I appreciate you! I'll come back here and comment soon. :)
Link if I want to stay updated? Sounds cool
Sure! I'm not quite ready to testflight. I'll reply to your comment when I've got a page up. :)
Ping me when you're ready for Android/web users :)
So far I don't know how to solve one problem there, but I'm open to ideas! It's very easy to inject fake fitness data in both of those platforms. With CoreMotion, iOS/watchOS give you a lot of inherent anti-cheat for free.
Meetup used to be that until they got greedy and started charging everyone. It collapsed very quickly after that. It's a ghost town now.
I tried that, and started with the cheaper host option.
My meetups rapidly filled up with fake people, so real people couldn't sign up ... unless ... I signed up for the more expensive plan.
I gave up on it as a scam, at that point.
Would be cool to have an embedded typeform-type widget that compliments disqus that takes the following flow: - are you interested in meeting offline? - which country? - which city? - enter your email to get updates (or check back here)
Then when there’s enough demand, you’re shown meeting spots and times to vote with RSVPs.
The key is the widget has to be embeddable and agnostic of the content so it can manage itself based on sensible rules (only show possible events when there’s enough demand, but make the demand really easy to measure).
Yeah, the internet was originally an extension of the real world, and it probably should have stayed that way.
Problem is no one visits those sites. Everyone visits the same sources of content robotically, they need to be taken on a random walk by something to find new sites.
If you’re into running, cycling, etc. Strava can easily function in this way and does. I’ve made a bunch of friends and been introduced to groups and routes through my interaction with initial strangers
mom&pop social media is the old thing, and like other mom&pop things that got steamrolled by their equivalents of Walmart, it is highly unlikely to ever return.
95% of people choose utility and convenience over ideological preferences, and that's not necessarily a bad thing. I too miss the old Internet sometimes, sure, but I'm not ashamed to admit that I'd much rather deal with anonymous strangers or LLMs than ye olde phpbbs with their anal moderation, resident schizos, and weird cliques.
There's no shortage of anal moderation, resident schizos, and weird cliques in show on the "Walmart" communities.
Anal moderation! “I only poop one ounce a day tyvm”
I don't like this argument because it assumes that money should rightfully dictate everything in our lives.

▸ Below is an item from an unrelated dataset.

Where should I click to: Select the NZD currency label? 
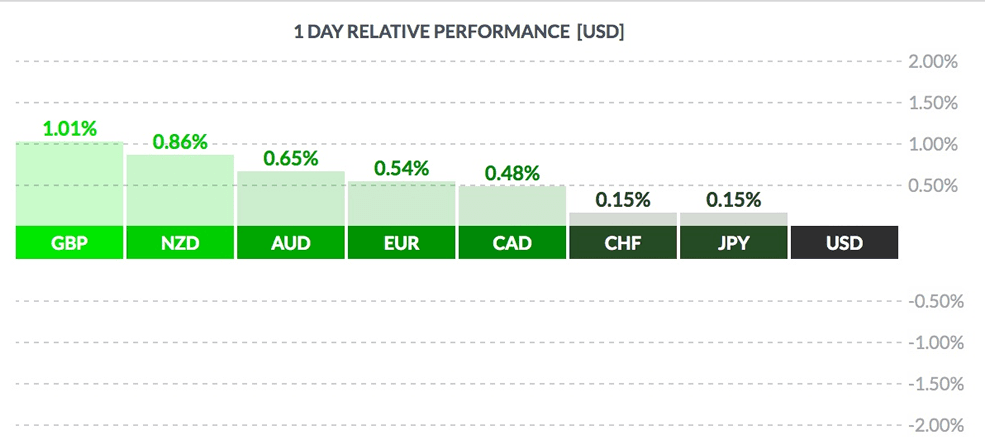coord(180,243)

Also disagree that there is a "choice" when it comes to consumer spending, as if there are any public options for consumer spending in a neoliberal economy.
Ironically in real life most offline activities of these kinds that I know of are facilitated on Facebook groups.
That already exists. It's called social media and people promote real life events there.
Well, most platforms operate primarily as an algorithmic scroll based feed, and the actual utilities (like event planning, or marketplace) are related to second class citizens – used mostly as a hook to get you to stay logged in.
I've had a lot of success lately relying exclusively on Partiful as my one social app. I know it's nearly an inevitability though before they will need to monetize and introduce some way to ruin the elegance.
(My proposal for the modern successor to Zawinski's law: Every social media platform attempts to expand until it has a scroll-based algorithmic content feed).
Distribution, getting people to know that the event exists is the hardest part. Scroll based algorithmic feeds are good at helping you with this.